Vorliegender Text —
= = =
Irgendwann scheint der Fotoaufzwänger erschöpft. Und man wagt zu hoffen, dass es nun bald vorbei sein könnte. Man setzt hoffnungsvoll innerlich zum Dankgebet an. Und sagt etwas Nettes. „Wirklich alles sehr schön, ganz beeindruckende Aufnahmen.“ Doch leider, genau das wirkt wie Koks. Der Fotoaufzwänger ist zurück. „Oh! Dann musst du das hier noch sehen. Das glaubst du nicht, wie schön das war!“ Er kennt keine Gnade mehr.

Was bleibt ist Resignation. Gepaart mit der Überlegung, diesen Menschen nachhaltig zu ghosten. In Zukunft einfach so zu tun, als wäre man ausgewandert. Hätte das Land verlassen. Für immer. Vielleicht nach Grönland. Ohne Empfang. Ohne Freunde. Ohne Gefahr.
= = =
Einträge aus einem Datensatz —
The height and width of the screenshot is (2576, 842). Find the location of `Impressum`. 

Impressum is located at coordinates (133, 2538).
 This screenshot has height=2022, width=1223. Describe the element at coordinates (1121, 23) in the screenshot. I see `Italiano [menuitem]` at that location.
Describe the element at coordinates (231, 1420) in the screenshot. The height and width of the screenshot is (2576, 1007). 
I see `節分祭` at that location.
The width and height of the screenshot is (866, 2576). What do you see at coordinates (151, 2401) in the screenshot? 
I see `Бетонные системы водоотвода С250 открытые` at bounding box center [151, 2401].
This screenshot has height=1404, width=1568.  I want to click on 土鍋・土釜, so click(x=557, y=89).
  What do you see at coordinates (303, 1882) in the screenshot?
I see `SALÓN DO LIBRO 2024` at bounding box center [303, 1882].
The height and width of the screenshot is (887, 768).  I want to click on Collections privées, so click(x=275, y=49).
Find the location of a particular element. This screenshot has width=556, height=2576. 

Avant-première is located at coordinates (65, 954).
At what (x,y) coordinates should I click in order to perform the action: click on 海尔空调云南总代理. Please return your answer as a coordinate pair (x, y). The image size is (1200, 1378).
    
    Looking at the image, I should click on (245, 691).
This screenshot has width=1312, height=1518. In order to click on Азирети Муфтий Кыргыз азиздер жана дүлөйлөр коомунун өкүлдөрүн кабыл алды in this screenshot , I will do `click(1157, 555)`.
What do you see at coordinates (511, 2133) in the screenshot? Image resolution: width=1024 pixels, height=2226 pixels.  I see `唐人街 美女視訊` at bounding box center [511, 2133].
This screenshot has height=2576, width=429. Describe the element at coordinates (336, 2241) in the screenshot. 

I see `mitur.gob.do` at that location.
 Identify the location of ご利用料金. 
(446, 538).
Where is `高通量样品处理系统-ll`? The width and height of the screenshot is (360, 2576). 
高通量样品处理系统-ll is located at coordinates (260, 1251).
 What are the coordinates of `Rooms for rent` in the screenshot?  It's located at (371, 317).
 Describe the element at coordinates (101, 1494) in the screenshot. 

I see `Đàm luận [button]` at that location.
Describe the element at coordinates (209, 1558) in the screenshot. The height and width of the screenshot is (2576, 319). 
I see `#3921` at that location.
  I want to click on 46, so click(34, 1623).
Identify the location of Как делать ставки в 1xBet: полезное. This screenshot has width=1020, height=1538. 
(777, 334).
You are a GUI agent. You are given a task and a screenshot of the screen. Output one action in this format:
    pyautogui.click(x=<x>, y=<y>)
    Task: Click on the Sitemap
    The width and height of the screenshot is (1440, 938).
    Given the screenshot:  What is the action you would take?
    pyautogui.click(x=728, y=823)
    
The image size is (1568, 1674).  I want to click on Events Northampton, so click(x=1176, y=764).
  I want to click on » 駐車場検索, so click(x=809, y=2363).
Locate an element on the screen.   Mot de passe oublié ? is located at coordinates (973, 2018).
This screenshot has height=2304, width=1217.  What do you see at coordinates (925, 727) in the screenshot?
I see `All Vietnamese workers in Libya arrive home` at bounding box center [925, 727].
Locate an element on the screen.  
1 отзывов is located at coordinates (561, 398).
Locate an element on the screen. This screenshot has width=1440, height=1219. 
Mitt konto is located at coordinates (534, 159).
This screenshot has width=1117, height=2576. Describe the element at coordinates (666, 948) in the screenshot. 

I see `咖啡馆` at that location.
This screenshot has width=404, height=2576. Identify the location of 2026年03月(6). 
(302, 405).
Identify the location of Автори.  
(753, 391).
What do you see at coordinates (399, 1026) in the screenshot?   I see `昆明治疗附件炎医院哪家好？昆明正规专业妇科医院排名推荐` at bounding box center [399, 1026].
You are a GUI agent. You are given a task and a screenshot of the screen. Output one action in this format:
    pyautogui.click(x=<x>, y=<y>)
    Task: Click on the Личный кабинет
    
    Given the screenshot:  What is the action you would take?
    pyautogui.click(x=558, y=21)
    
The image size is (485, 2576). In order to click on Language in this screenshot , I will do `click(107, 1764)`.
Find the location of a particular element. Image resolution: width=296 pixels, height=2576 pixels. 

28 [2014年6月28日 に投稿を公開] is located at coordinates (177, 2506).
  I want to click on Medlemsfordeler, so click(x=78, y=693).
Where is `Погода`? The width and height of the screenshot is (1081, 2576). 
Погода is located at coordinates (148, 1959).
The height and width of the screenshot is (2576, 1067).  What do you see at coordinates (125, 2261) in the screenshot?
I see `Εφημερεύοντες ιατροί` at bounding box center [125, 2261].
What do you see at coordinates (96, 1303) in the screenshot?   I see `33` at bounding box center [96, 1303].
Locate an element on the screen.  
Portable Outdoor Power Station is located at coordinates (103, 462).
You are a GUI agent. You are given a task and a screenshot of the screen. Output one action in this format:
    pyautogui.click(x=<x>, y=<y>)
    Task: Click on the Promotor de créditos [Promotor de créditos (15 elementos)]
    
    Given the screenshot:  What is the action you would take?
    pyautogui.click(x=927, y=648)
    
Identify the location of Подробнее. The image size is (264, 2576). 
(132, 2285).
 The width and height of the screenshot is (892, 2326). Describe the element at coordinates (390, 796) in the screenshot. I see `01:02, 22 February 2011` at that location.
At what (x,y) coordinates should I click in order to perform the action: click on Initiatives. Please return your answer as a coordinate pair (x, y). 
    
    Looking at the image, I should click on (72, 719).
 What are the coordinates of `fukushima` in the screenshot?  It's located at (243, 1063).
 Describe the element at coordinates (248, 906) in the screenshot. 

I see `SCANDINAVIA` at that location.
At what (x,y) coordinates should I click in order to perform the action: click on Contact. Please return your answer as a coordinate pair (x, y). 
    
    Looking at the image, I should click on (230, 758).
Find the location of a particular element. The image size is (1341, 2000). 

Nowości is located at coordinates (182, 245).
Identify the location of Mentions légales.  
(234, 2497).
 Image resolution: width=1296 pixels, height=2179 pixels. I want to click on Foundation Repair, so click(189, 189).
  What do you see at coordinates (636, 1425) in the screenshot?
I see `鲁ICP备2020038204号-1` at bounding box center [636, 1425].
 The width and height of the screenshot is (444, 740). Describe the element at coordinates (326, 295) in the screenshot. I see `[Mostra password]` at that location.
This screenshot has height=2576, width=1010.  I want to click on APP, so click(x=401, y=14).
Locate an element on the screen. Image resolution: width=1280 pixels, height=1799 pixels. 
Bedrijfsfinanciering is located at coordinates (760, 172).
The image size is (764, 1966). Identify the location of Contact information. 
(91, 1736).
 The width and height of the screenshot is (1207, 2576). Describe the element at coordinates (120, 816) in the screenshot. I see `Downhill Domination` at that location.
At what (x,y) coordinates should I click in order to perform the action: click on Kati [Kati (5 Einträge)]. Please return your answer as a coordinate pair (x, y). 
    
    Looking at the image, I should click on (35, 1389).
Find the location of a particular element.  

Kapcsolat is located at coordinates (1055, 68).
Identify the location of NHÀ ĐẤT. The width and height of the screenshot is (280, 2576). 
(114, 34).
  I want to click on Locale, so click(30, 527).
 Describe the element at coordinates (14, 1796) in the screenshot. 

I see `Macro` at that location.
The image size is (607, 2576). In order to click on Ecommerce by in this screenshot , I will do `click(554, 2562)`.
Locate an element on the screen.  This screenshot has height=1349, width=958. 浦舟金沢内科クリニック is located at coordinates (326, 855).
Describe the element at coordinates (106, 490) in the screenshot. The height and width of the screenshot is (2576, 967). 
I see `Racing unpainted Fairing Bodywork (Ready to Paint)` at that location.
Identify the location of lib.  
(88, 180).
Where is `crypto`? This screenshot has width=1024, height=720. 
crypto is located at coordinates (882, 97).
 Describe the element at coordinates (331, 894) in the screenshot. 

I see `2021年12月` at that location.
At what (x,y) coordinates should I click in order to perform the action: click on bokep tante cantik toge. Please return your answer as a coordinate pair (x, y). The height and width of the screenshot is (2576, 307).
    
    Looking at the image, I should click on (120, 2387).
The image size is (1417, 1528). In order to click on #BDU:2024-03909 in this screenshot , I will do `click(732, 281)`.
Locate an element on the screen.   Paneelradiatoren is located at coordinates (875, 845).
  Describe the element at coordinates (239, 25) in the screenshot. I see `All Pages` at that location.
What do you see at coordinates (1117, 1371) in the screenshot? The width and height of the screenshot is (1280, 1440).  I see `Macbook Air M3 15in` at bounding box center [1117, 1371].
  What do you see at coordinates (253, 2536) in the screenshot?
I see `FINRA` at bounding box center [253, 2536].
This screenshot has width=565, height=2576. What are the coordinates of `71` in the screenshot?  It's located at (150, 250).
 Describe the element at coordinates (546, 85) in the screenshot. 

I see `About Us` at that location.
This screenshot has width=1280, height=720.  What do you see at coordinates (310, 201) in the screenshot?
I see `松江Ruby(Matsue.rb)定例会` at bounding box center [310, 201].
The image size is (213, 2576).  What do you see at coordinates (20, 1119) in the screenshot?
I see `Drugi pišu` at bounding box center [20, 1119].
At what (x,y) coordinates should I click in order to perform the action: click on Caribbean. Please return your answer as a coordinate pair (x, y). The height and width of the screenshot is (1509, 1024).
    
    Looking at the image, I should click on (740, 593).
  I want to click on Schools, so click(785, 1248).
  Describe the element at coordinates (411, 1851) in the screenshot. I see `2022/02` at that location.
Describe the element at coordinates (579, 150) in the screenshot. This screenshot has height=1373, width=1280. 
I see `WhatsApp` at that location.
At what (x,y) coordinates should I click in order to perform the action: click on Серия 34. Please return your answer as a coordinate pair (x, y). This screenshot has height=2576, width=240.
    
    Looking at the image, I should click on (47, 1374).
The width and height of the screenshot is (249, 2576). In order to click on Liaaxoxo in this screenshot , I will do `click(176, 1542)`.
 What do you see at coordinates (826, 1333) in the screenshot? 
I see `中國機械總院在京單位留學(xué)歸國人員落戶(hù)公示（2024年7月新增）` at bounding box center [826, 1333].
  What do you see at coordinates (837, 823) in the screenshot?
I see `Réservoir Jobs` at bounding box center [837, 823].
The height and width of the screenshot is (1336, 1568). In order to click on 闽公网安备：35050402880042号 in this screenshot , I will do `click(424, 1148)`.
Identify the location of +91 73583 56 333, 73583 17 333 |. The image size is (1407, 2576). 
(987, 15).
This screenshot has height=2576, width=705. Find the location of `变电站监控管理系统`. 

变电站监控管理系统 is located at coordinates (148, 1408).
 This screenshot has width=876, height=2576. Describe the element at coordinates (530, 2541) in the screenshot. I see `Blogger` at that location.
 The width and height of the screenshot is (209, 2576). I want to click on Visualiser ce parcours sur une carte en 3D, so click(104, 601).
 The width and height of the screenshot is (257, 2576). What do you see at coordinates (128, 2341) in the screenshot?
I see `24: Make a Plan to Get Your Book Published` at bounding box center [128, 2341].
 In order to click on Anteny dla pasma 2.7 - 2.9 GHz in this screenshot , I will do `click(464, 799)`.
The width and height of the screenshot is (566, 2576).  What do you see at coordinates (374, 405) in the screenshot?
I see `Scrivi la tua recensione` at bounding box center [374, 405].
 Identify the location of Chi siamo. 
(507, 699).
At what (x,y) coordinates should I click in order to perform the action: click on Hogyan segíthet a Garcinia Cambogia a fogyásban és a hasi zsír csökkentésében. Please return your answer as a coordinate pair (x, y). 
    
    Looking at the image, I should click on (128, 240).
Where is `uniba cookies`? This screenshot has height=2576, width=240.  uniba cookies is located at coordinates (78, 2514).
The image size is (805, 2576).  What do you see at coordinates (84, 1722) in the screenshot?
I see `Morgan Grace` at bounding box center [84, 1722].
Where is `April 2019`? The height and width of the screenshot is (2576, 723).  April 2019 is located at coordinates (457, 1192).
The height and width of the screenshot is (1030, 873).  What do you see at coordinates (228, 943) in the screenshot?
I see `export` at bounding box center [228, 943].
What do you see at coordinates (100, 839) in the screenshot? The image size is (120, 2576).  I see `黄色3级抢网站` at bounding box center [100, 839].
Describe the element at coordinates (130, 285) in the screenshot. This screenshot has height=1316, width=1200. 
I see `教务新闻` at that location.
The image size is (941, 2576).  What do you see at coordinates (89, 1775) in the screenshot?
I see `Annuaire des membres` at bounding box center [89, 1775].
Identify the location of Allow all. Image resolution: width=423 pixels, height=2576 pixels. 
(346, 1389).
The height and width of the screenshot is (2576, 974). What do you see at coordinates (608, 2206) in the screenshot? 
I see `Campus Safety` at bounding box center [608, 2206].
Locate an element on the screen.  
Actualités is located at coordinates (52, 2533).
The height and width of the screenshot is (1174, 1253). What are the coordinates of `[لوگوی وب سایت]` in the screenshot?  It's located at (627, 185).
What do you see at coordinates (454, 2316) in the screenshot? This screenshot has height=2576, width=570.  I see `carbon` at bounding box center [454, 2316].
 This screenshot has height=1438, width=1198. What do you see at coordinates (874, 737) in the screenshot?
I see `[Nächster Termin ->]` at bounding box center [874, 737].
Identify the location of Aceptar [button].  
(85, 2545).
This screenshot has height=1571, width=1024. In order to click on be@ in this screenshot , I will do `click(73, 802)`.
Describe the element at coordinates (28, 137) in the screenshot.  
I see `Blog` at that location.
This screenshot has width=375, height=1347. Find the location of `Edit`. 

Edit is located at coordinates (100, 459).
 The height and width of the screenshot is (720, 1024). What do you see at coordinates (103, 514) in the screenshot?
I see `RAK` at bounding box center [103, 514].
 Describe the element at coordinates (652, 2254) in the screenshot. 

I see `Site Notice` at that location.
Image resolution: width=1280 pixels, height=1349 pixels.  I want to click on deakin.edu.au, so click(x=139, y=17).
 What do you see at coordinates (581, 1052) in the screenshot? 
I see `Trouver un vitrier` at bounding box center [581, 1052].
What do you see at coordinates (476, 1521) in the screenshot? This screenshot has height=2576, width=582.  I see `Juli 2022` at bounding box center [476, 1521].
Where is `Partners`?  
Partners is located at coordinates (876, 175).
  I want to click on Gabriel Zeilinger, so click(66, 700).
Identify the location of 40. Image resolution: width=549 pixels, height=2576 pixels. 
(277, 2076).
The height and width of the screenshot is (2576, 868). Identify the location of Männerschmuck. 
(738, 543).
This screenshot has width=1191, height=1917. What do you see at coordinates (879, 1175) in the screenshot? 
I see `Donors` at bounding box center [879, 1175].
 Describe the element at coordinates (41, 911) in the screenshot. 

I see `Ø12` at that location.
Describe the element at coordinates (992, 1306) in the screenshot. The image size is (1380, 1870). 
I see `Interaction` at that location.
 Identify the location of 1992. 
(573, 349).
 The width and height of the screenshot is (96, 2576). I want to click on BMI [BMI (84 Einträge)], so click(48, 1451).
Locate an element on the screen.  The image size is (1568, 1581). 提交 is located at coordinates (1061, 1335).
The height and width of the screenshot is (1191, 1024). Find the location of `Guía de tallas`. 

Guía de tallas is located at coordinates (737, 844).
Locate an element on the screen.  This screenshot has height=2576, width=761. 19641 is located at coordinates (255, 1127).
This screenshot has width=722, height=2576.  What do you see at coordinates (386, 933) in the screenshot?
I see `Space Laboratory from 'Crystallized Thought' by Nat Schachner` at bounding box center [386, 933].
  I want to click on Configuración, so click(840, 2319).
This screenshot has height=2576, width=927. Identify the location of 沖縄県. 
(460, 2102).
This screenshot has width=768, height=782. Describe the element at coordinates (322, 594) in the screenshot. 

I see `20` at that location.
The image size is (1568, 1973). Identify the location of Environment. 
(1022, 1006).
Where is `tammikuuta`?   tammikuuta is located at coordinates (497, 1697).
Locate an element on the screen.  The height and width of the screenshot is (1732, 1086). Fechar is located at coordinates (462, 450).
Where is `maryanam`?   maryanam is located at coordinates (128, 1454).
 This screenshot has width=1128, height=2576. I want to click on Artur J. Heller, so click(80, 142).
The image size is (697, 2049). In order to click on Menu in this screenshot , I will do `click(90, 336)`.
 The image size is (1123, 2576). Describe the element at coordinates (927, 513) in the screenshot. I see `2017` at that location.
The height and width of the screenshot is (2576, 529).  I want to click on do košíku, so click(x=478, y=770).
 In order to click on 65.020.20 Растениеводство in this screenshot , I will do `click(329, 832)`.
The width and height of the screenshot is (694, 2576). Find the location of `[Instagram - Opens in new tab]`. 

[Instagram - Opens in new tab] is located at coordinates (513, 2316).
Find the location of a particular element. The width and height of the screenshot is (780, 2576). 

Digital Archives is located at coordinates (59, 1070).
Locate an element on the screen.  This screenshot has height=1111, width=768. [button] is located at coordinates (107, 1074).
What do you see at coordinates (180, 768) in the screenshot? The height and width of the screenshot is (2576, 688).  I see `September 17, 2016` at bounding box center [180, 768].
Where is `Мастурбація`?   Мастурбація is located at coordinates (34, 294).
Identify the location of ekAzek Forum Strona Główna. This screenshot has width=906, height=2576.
= = =
Schriftliche Aufgabe 1 — Bitte extrahiere aus dem Text über den Fotoaufzwänger wortgetreu die Passage zwischen „Irgendwann scheint der“ und „Freunde. Ohne Gefahr.“, beide eingeschlossen.
Schriftliche Aufgabe 2 — Womit vergleicht der Text über den Fotoaufzwänger die Wirkung des netten Satzes über die Aufnahmen?
Schriftliche Aufgabe 3 — Nenne alle Wörter, die im Text über den Fotoaufzwänger direkt auf „Ohne“ folgen.
Die Zeilen sind hier nicht nötig.

Ausgearbeitete Lösung 1 —
Irgendwann scheint der Fotoaufzwänger erschöpft. Und man wagt zu hoffen, dass es nun bald vorbei sein könnte. Man setzt hoffnungsvoll innerlich zum Dankgebet an. Und sagt etwas Nettes. „Wirklich alles sehr schön, ganz beeindruckende Aufnahmen.“ Doch leider, genau das wirkt wie Koks. Der Fotoaufzwänger ist zurück. „Oh! Dann musst du das hier noch sehen. Das glaubst du nicht, wie schön das war!“ Er kennt keine Gnade mehr.

Was bleibt ist Resignation. Gepaart mit der Überlegung, diesen Menschen nachhaltig zu ghosten. In Zukunft einfach so zu tun, als wäre man ausgewandert. Hätte das Land verlassen. Für immer. Vielleicht nach Grönland. Ohne Empfang. Ohne Freunde. Ohne Gefahr.

Ausgearbeitete Lösung 2 — Mit Koks.

Ausgearbeitete Lösung 3 — Empfang, Freunde, Gefahr